只此一席话,郑天寿原本处在受制的情形之下,立即转被动为主动,原本是一个大输家,现在几乎是立于不败之地。
季奚文在一旁淡淡地说了一句:“金在鑫!如果我是你,我绝不做这种傻事。我是在提醒你,你这样受人利用,到头来有什么好处?即使图招到手,你也只是恭恭敬敬转手交给别人,你落的是什么?是逆伦犯上,无人性无情义、杀岳父、弃妻子,根本就算不得人,这就是你的收获。”
“住口!”
“我的话说到你心窝里去,对不对!”
“姓季的!你……”
“金在鑫!苦海无边,回头是岸,还来得及。只要你一念悔悟,我可以保证,你的岳父还会以半子之谊接纳你这个女婿。”
钱驼子笑着插嘴说道:“老季!你这些话虽然说得有道理,金在鑫听在心里也听得进去,只可惜他不能听。”
“为什么?”季奚文故意反问。
“因为金在鑫空有七尺之躯,此身不能由己,他只要稍有不听主使者之意,立即就有杀身之祸,说来也真是可怜啦!”
金在鑫阴阴地说道:“你们两个徒逞口舌之能,我先叫你们尝尝刀剑加身之苦。”说着话,他的手一挥。从他的身旁两边马上跳下两个人,手中各持一柄长剑,同时拔剑出鞘,寒光耀眼,左手领诀,右手握剑斜指,神情、气度、步履、身形,无一不是第一流的击剑高手。
行家一动,便知深浅。郑天寿心里一惊,暗自忖道:“怪不得金在鑫有所恃仗,果然他请有能人,单凭这两位击剑高手,恐怕今天晚上难逃凄惨的后果。”

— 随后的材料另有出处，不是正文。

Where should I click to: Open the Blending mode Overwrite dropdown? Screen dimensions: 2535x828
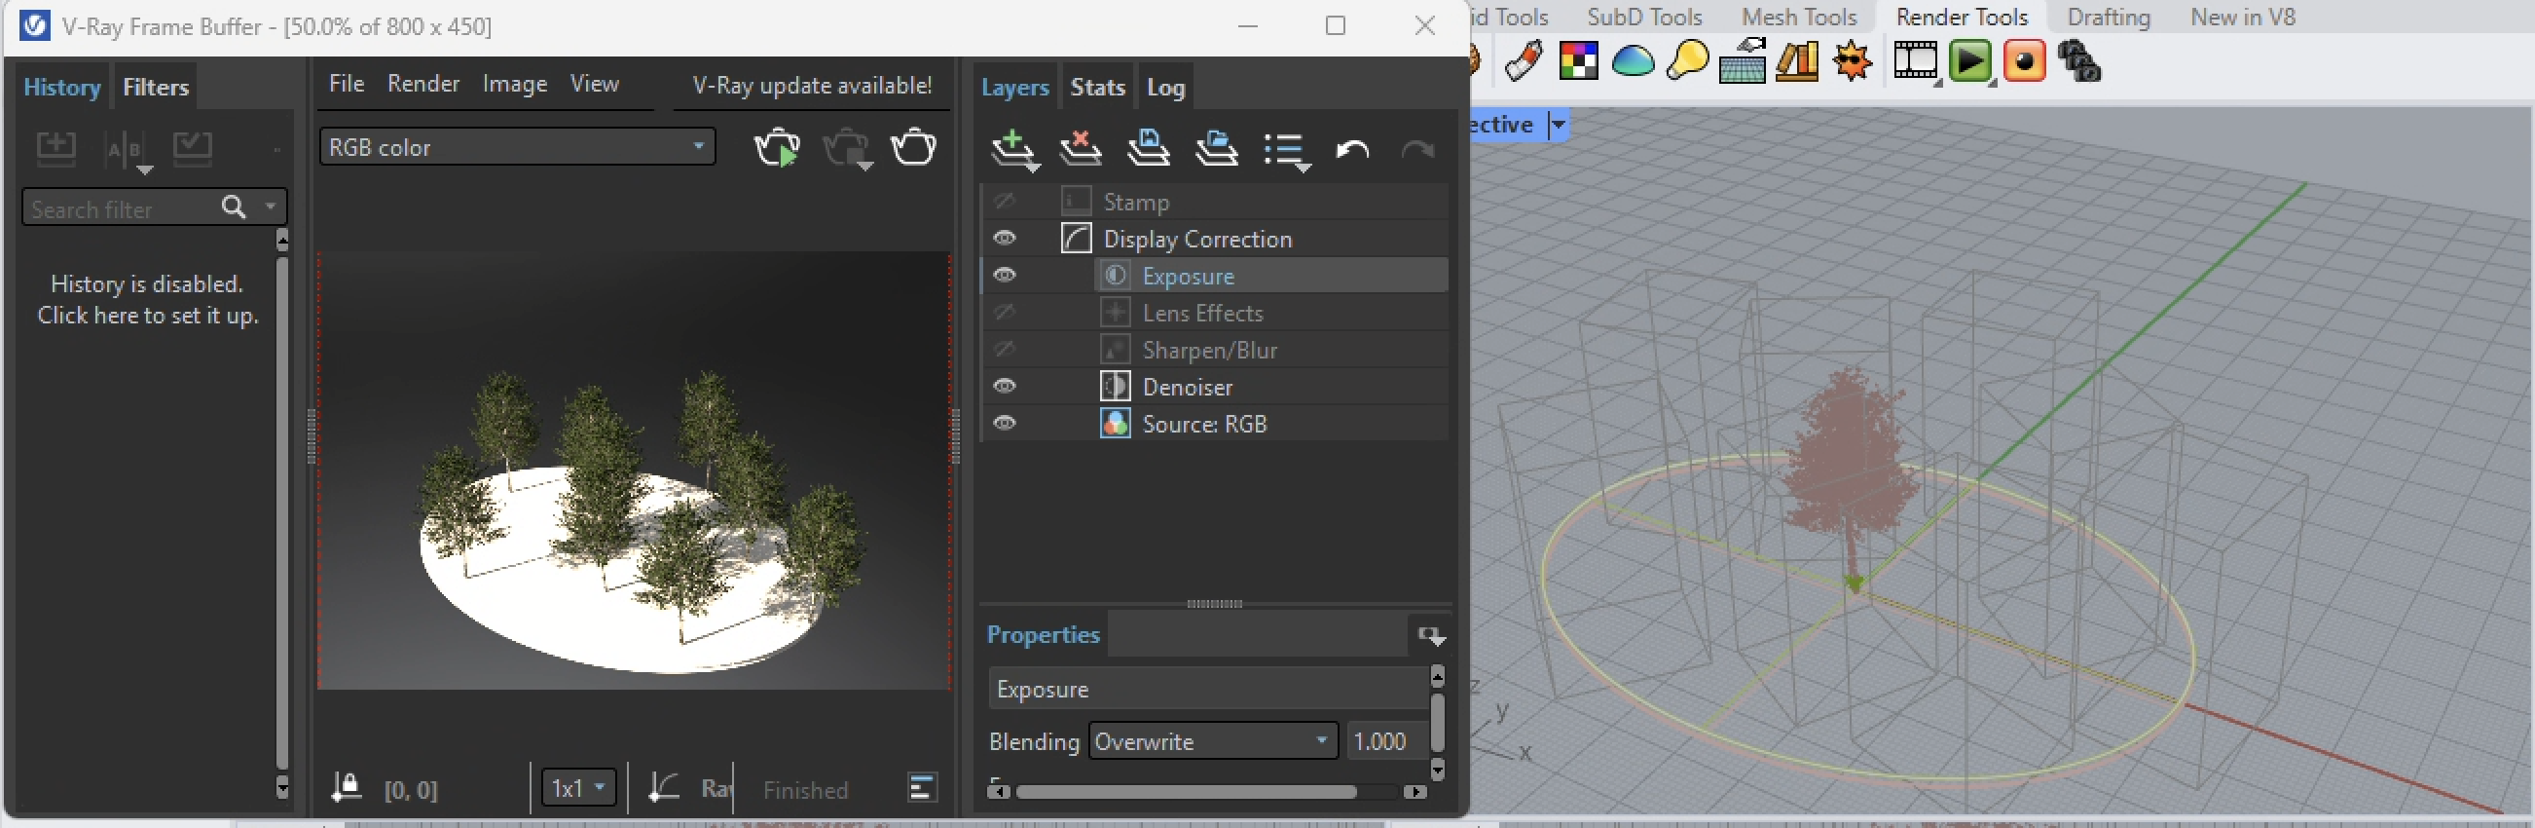tap(1212, 741)
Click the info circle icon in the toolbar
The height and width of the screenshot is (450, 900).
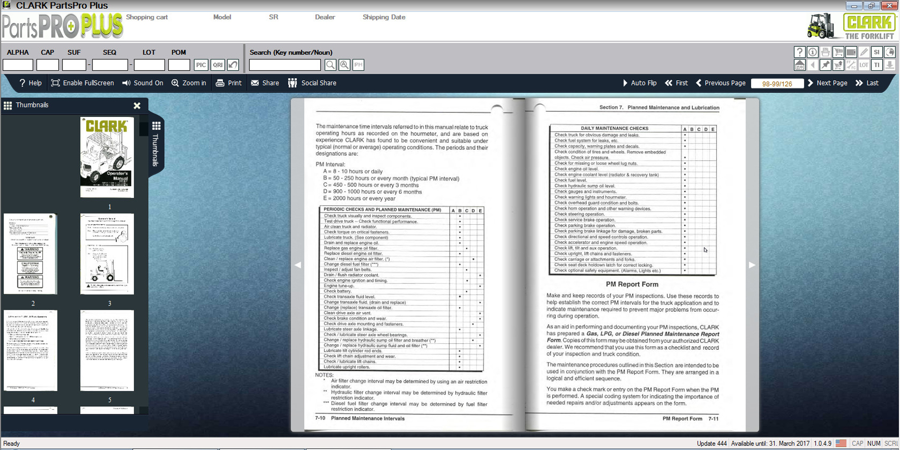[x=812, y=52]

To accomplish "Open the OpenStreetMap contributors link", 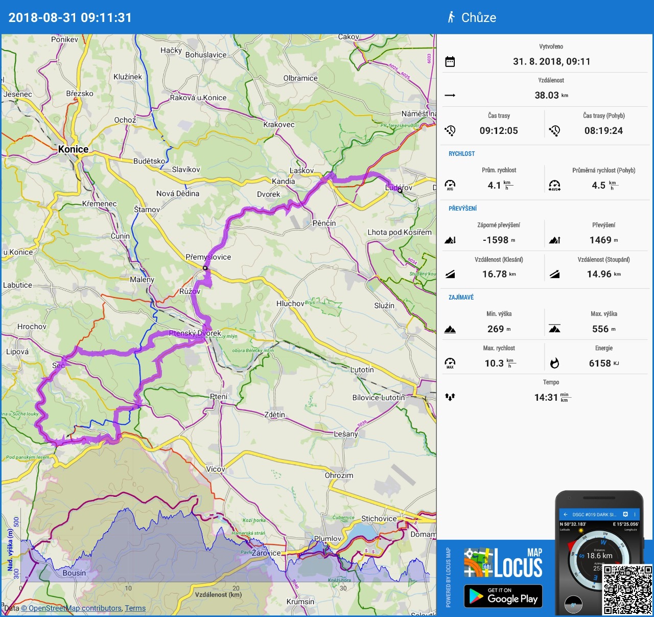I will tap(75, 608).
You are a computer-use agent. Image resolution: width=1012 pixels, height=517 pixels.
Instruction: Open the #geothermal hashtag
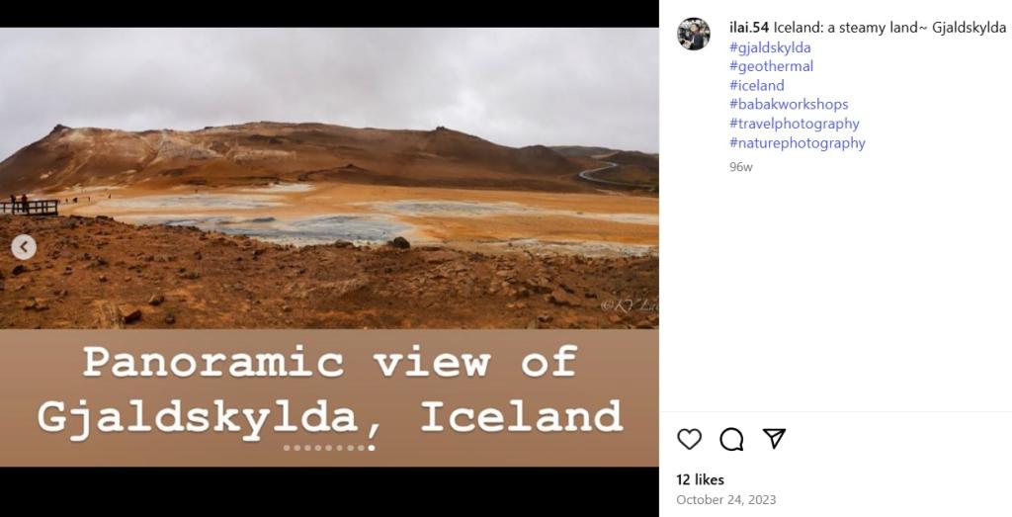coord(771,66)
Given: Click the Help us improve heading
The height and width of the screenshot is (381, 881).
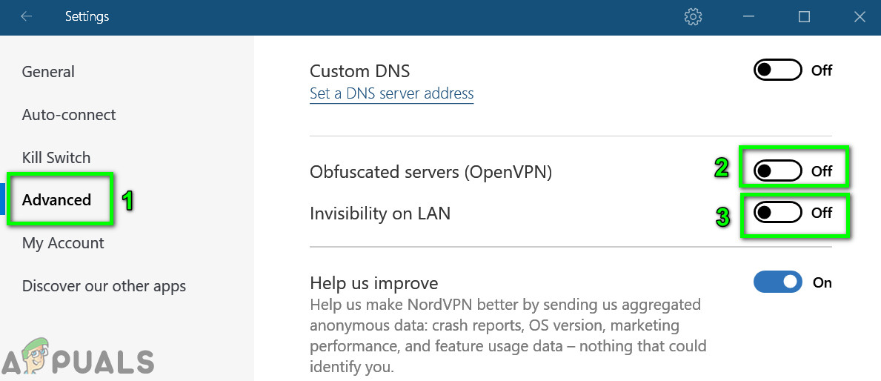Looking at the screenshot, I should coord(373,283).
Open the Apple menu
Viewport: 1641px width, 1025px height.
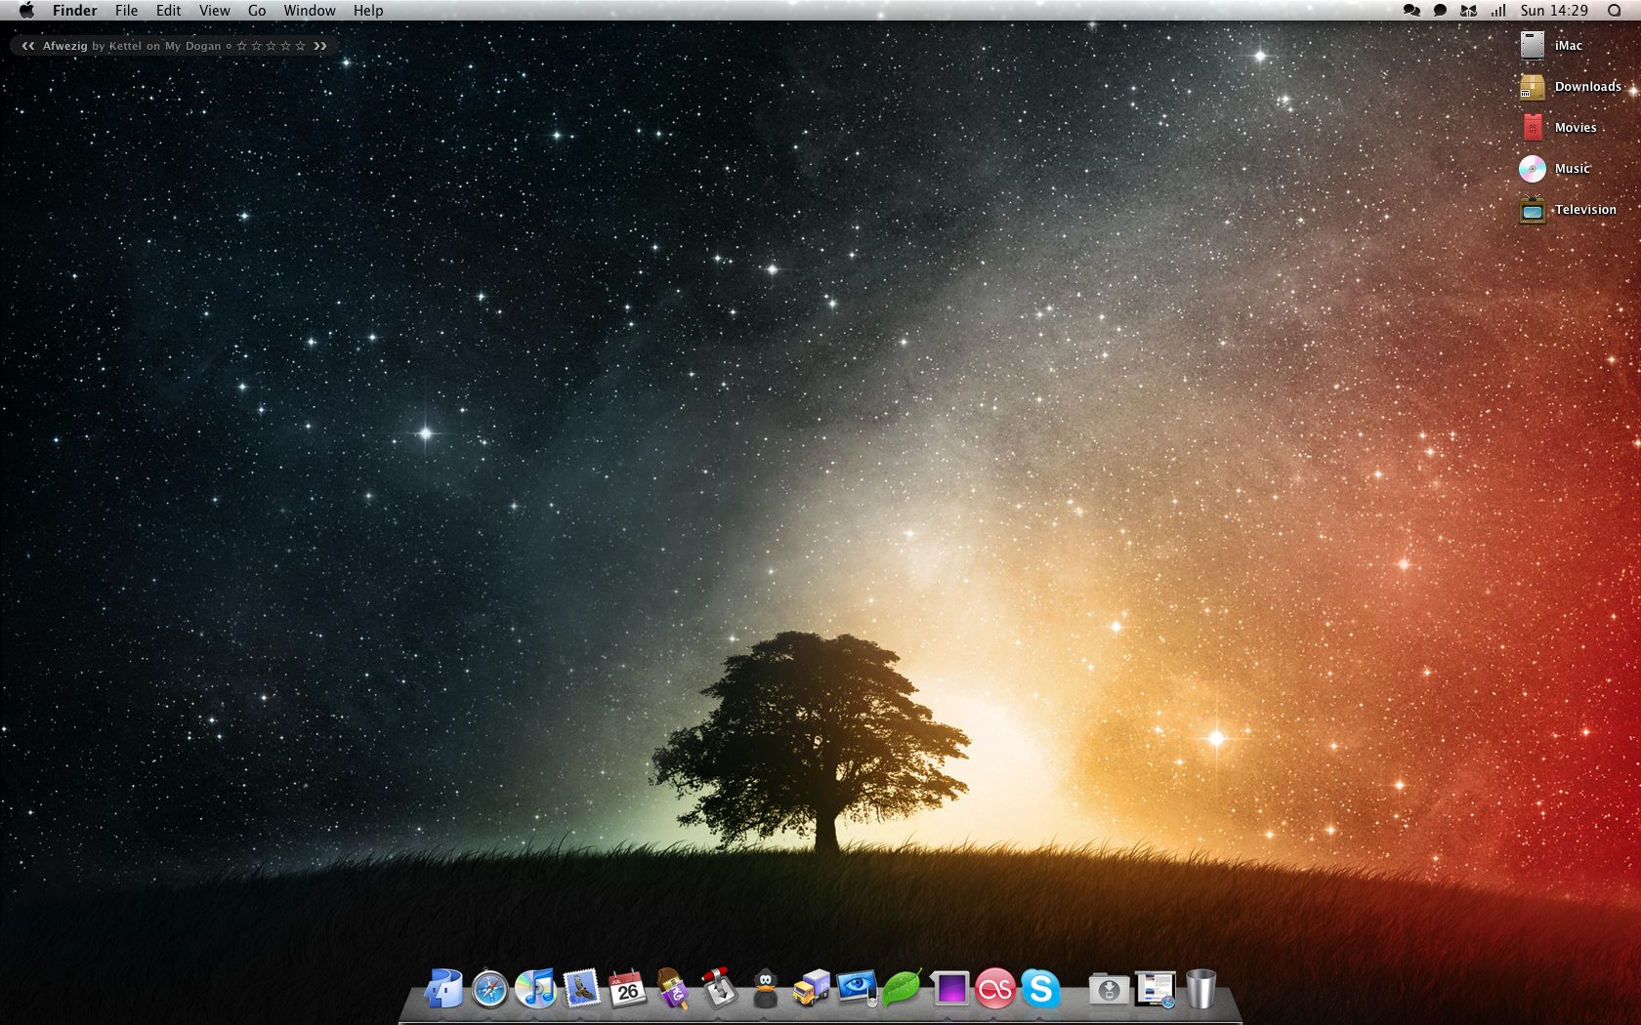tap(26, 11)
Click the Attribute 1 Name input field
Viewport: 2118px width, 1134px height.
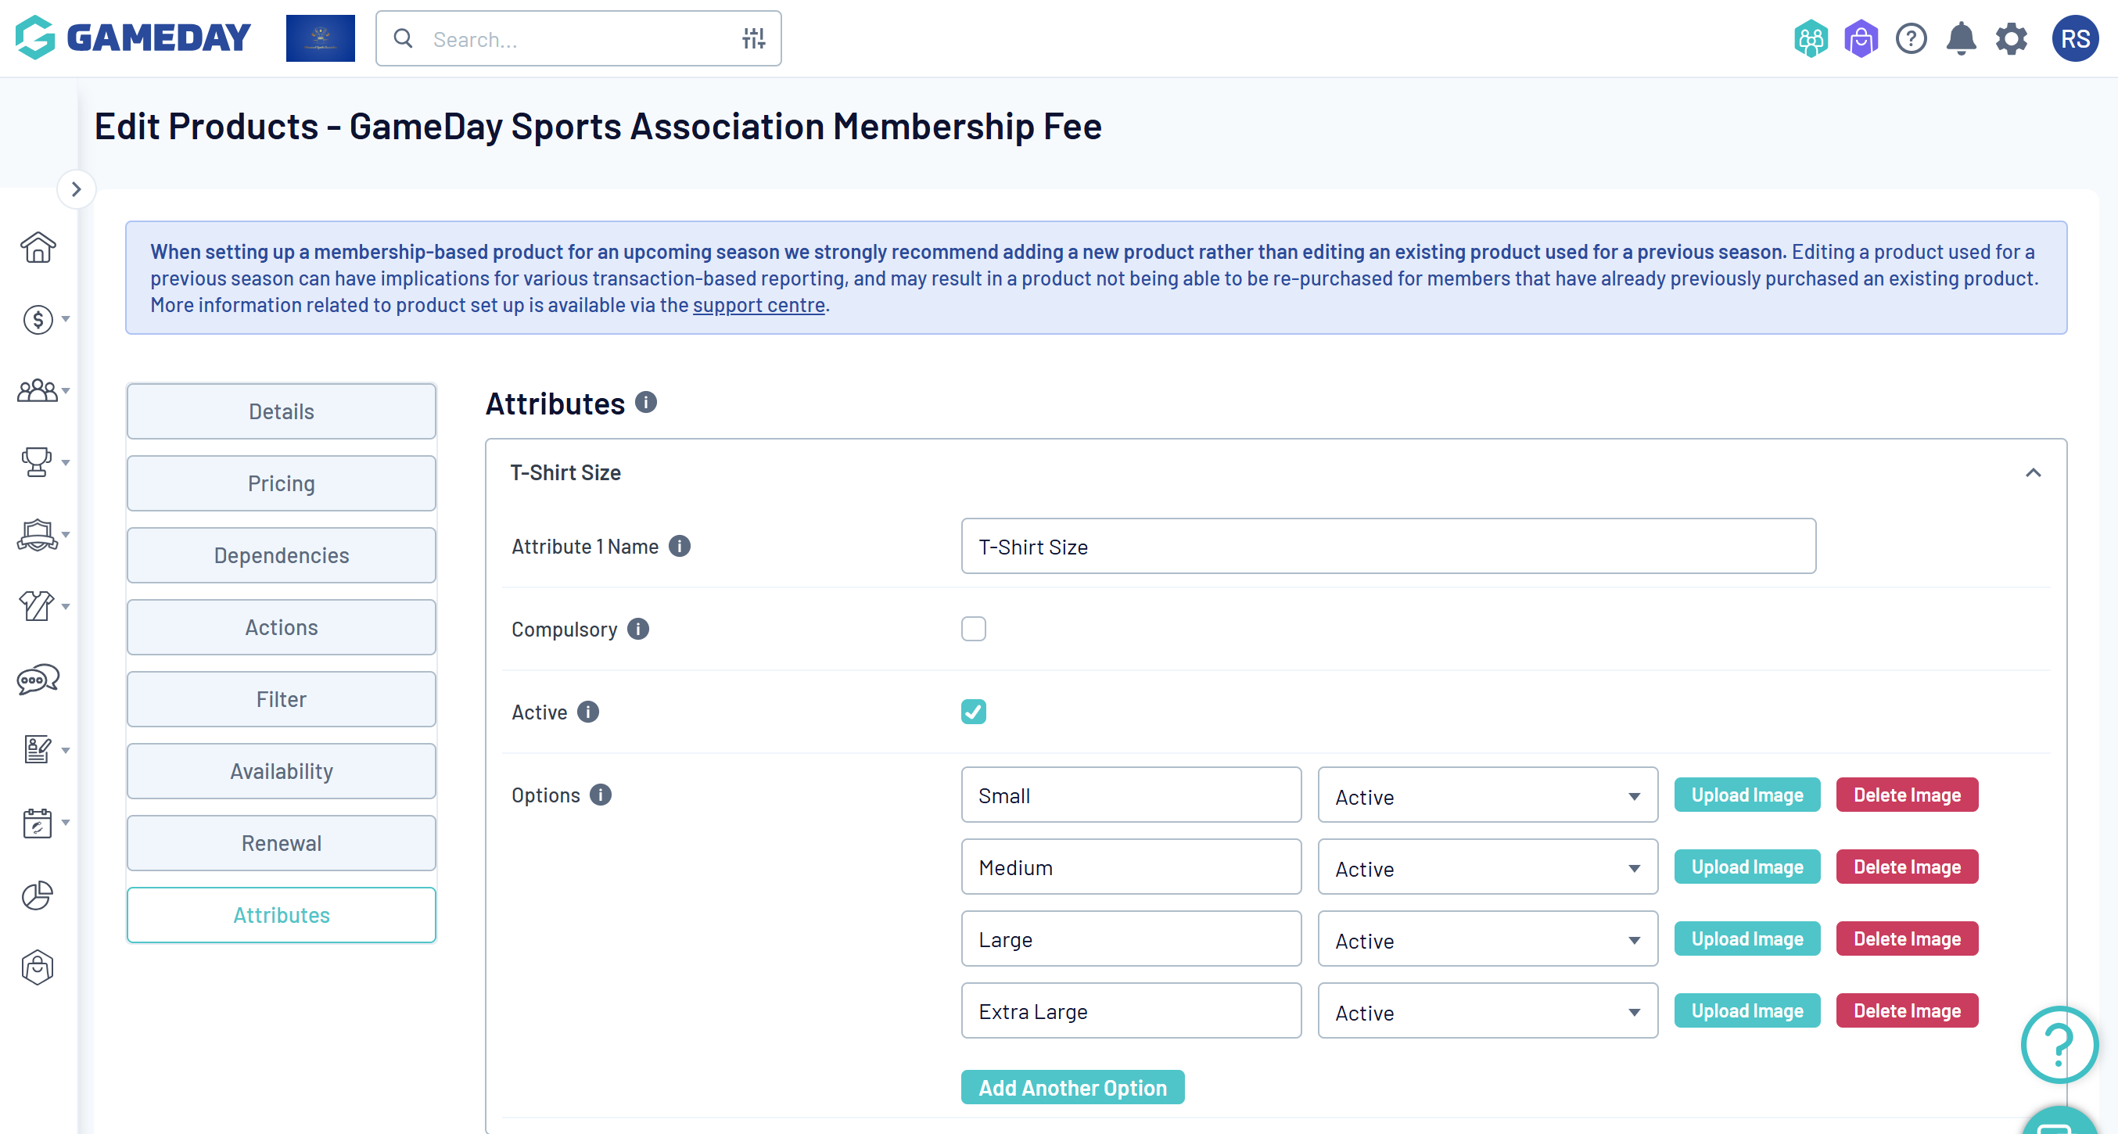point(1388,547)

季奚文和钱驼子自然也识得对方是劲敌,哪里还敢嘻笑,收敛心神,准备迎敌。
双方距离慢慢接近,各站在五步开外,静立相峙。
突然,从金在鑫的地方,发出两点寒星,朝着两位剑手的肩井打来。
金在鑫大叫:“小心身后暗算。”
已经迟了,因为这两位剑手正是全神贯注对付当前季奚文和钱驼子,他们做梦也没有料到身后有人暗袭。及至闻风知警,那已经太晚了。肩并大穴各中一枚暗器,手中长剑呛啷落地,季奚文和钱驼子那里还会放过这样好机会,闪电欺身,各以兵刃抵住对方。
金在鑫让这样的意外怔住了。
但是,只一瞬间,他立即大叫:“将车上的人带过来。”
他手里还捏着有这一着杀手锏,只要车上郑美宜、环翠以及怀中婴儿掌握在手中,郑天寿即令他真的豁出去了,也不能没有顾虑。
他这声大叫,立即有两匹马朝着马车冲过去。
两匹马刚刚冲到车旁,正要翻身下马,坐着赶车子戴着破帽的人,摹地一长身,右手一挥,长鞭活如灵蛇,只听得叭、叭一连两响,两个人从马背上翻着筋斗摔下来。
这个意外是全场的人都没有想到的。大家还没有想清楚这是怎么回事,驾车的人一声叱喝扬鞭一响,赶着马车朝着郑家庄大门口冲过来。
只那么一转眼的工夫,马车稳当地停在门口,车把式跳下车来,一掀帽,朝着郑天寿一点头:“郑伯伯!请你将车上的人接下来吧。”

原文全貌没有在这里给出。